** Opening Text segment block **

It's Never Too Late…To Start Writing

Happy New Year! My resolution for 2020 is to connect more with readers and this is my first of what I hope will be monthly communications this year. For me, 2019 was a momentous year, having my first book published at the age of 63 was a great personal achievement – it really is never too late.

I’ve had a fantastic time meeting readers and other writers at literary festivals, conferences and events in 2019 and have particularly enjoyed talking to small reading groups. I think it is my favourite thing to do, so if you would like me to talk to your group about any aspect of my book or the writing process, please do ask. This photograph is of my daughter’s yoga group’s book club!

In 2020 I’m already looking forward to being at York Literature Festival again, this time in a collaborative presentation called Family History: Fact or Fiction with my fellow writers Jane Austin and Yvie Holder. We will be at Explore York Library at 2pm on Monday 23rd March. Tickets are £3-£5 from Explore York.

** Closing Text segment block **

- [Problems to work on]:
1. Mark each statement about the post on writing later in life as agreeing with it or not, answering yes or no and quoting the words that settle it.
(a) The writer's first book came out when the writer was 63.
(b) The York presentation is scheduled for a Saturday.
(c) The writer calls talking to small reading groups a favorite activity.
2. Answer these questions from the post on writing later in life.
(a) What is the writer's resolution for 2020?
(b) Whose book club appears in the photograph?
(c) Which two fellow writers are part of the York presentation?
3. Please extend the post on writing later in life, starting after its final sentence.
The rows that come next are separate from the post on writing later in life.

** Opening Data provided block **

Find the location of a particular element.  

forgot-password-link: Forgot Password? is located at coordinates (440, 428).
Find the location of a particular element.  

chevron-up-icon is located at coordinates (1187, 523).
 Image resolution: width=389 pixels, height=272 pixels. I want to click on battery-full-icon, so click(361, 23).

** Closing Data provided block **

- [Answers per task]:
1.
(a) Yes: "having my first book published at the age of 63"
(b) No: "at 2pm on Monday 23rd March"
(c) Yes: "I think it is my favourite thing to do"

2.
(a) To connect more with readers
(b) The writer's daughter's yoga group's book club
(c) Jane Austin and Yvie Holder

3.
The Peacemaker

Set in 1938 The Peacemaker tells the moving story of young woman’s struggle to make peace with her father on the eve of the Second World War. If you haven’t read it yet, here’s a short extract to whet your appetite…

Violet would like to go back to Thorndale, her memories of it were vague. She remembered it lush and green in summer and white with thick snow in winter. But always with the sun shining in an intensely blue sky. She remembered the row of cottages on each side of the lane which wound up towards the mine. All the men worked there, her father among them. She remembered a tiny house filled with children who came to see her mother. Peggy read from the Mother Goose, while the children dipped sticks of rhubarb into little bowls of sugar set between them. Violet remembered her sitting with her own children in the back field, showing them how to pierce daisy stalks with a fingernail and thread a chain. She remembered how Peggy let them stay up on a cloudless night to look at the stars and showed them how to look for bears in the sky. She was a mother who always heard the birds singing. But Violet also remembered the rain on the window, the howl of the wind down the chimney when the fire would blow out, and her mother weeping when her little brother died. She remembered a dark cupboard where she would hide with Daisy and Frank, waiting for Pop to stop ranting.

The Peacemaker is published by John Hunt Publishing. If you don’t have a copy, you can order it from any major or independent bookshop or direct from Amazon or other online retailer. If you have read my book, and you liked it, please leave a review on Amazon or on Goodreads, it really does help.

Does She Love Us?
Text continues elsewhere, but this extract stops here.